Events + Programs (events are free and open to the public)
Friday, January 24, Tokioka Room, Moore 319
12:00 – 1:30 p.m., Public lecture by Dr. Reiko Tomii, "Localizing Collectivism: Do-It-Yourself DNA in Modern and Contemporary Art in Japan"
Sunday, January 26
2:00 – 3:00 p.m., Program; Walkthrough of the exhibition with co-curators Alan Longino and Dr. Reiko Tomii
3:00 – 5:00 p.m., Opening Reception
Monday, January 27, Art Building, Room 101
4:00 – 5:00 p.m., Public lecture by Alan Longino and Reiko Tomii

Yutaka Matsuzawa: Towards Quantum Art is the first major solo exhibition in the United States that presents the work of the elder statesman of Japanese conceptualism, Yutaka Matsuzawa (1922–2006). It is also the first presentation of Matsuzawa’s work in Hawaiʻi. Matsuzawa emerged in the early 1960s with his singular text-based practice as part of the country’s Anti-Art (Han-geijutsu) movement. His conceptualism combines his eschewal of materialism with an eclectic interest in philosophy and religion (especially non-Zen Buddhism), the occult and parascience, as well as UFOs and contemporary physics (especially quantum physics and astrophysics). The result was “art of kannen,” wherein kannen signifies both the modern sense of “idea” and the ancient Buddhist sense of “meditative visualization,” that would transcend time and space with a far-reaching implication for human civilization.
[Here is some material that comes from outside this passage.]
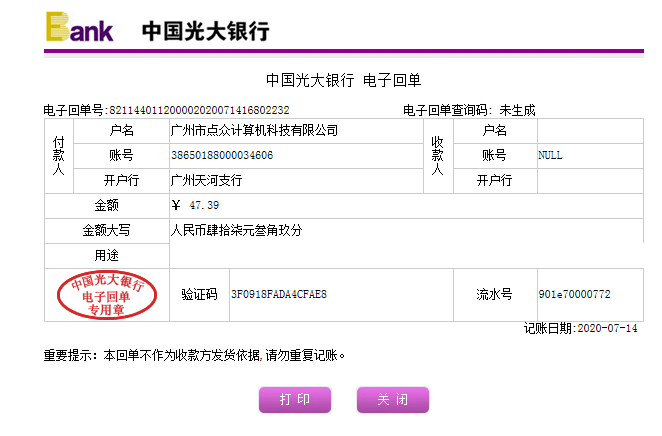Click the centered 电子回单 page title
This screenshot has height=436, width=662.
point(343,80)
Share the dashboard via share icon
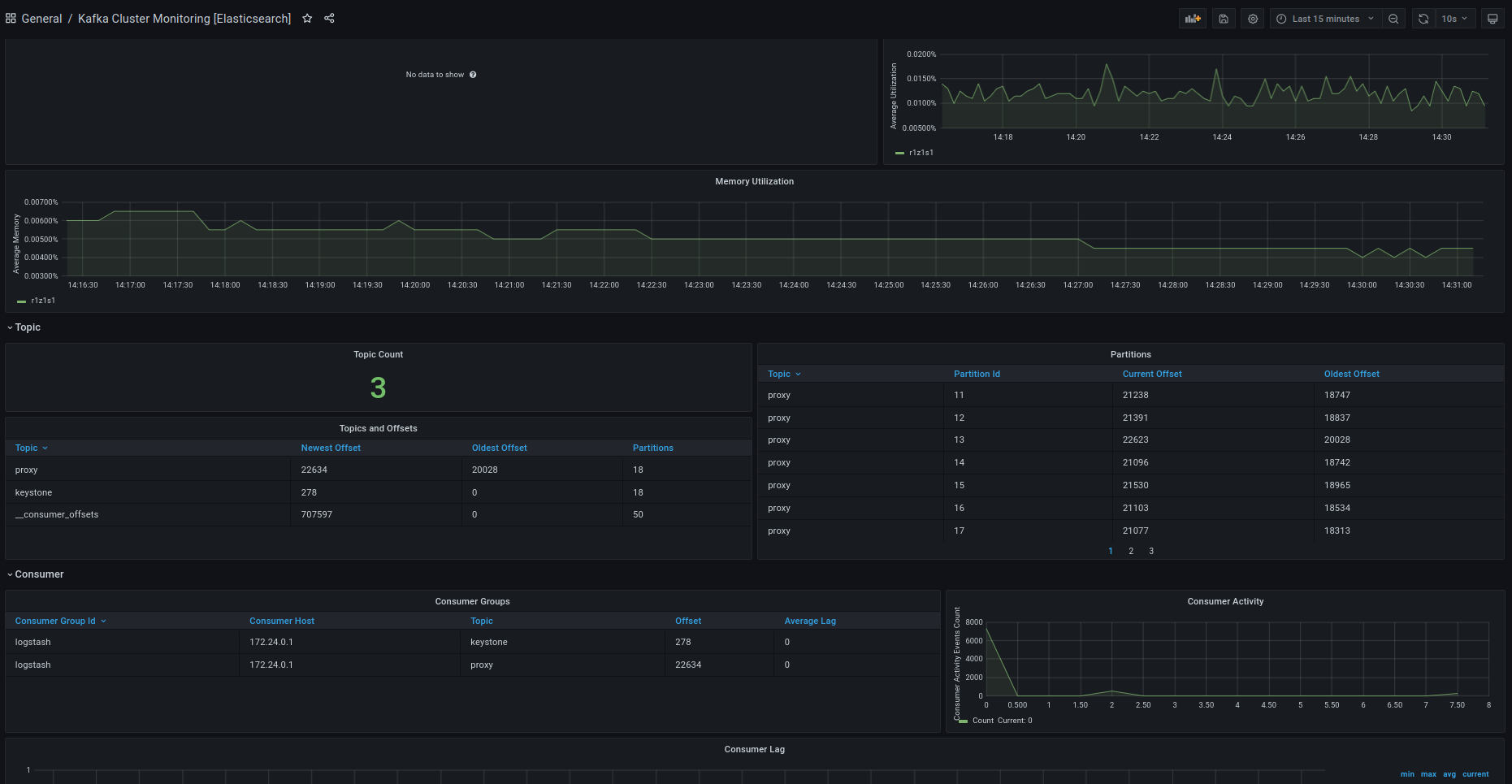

Co-curated by Alan Longino and Dr. Reiko Tomii, the exhibition features Matsuzawa's original works made between 1964–1988. The show originated at Yale Union, Portland, OR. The artist’s seminal publication, Quantum Art Manifesto (1988), has also been re-published for the first time in nearly three decades. This new publication includes a text by Dr. Tomii and foreword by Haruo Matsuzawa and will be available at the exhibition. All works are borrowed from the Kumiko Matsuzawa collection in Japan.

Bios
Yutaka Matsuzawa (1922–2006) studied architecture at Waseda University, Tokyo, before embarking on his work as Japan’s pioneer conceptual artist. Since 1963, solo exhibitions have included “Matsuzawa Yutaka’s Ritual for Vanishing of All Matter,”  Modern Art Center of Japan, Tokyo (1966), a solo show at Art & Project, Amsterdam (1971) and “To Spiritualism: Yutaka Matsuzawa 1954–1997” at the Kawaguchi Museum of Contemporary Art, Kawaguchi (1997). His work has appeared at the Venice Biennale (1976), the São Paulo Biennial (1977), the Tate Modern, the Kunsthalle München, the Japan Society, New York and the Hiroshima City Museum of Contemporary Art and appears in major collections including the Museum of Modern Art, New York.

Alan Longino is an art historian and curator from Biloxi, MS. His M.A. thesis in Art History from CUNY Hunter College (2017) focused on Yutaka Matsuzawa and the artist’s concept of the event of telepathy as a source of image production.

Dr. Reiko Tomii is a New York-based scholar and curator who investigates post-1945 Japanese art as a vital element of the world art history of modernisms.  She worked with the artist on major projects prior to his death in 2006, including Global Conceptualism(1999) at the Queens Museum of Art in New York.

Sponsors 
The exhibition is sponsored by the University of Hawai‘i at Mānoa’s Department of Art & Art History and College of Arts & Humanities; Center for Japanese Studies; the John Young Foundation, the Cooke Foundation; the Hawai‘i State Foundation on Culture and the Arts through appropriations from the Legislature of the State of Hawai‘i and by the National Endowment for the Arts; Halekulani Hotel – Hospitality Sponsor for the Arts at UH Mānoa; UHM Student Activity and Program Fee Board; and anonymous donors.

The JOHN YOUNG MUSEUM OF ART is located in Krauss Hall at 2500 Dole Street Honolulu, Hawai‘i 96822 (Directions).

Museum hours & admission
Sunday - Friday 12 – 4 pm.
Closed Saturdays; Presidents Day, Feb. 17; Prince Kūhiō Day, Mar. 26; Good Friday, Apr. 10; Easter, Apr. 12.
By appointment Spring Recess, Mar. 16–20. Closed Presidents Day, Feb. 17; Prince Kūhiō Day, Mar. 26; Good Friday, Apr. 10; Easter, Apr. 12.
Admission is free.

During weekdays parking fees may apply; parking is free on Sundays.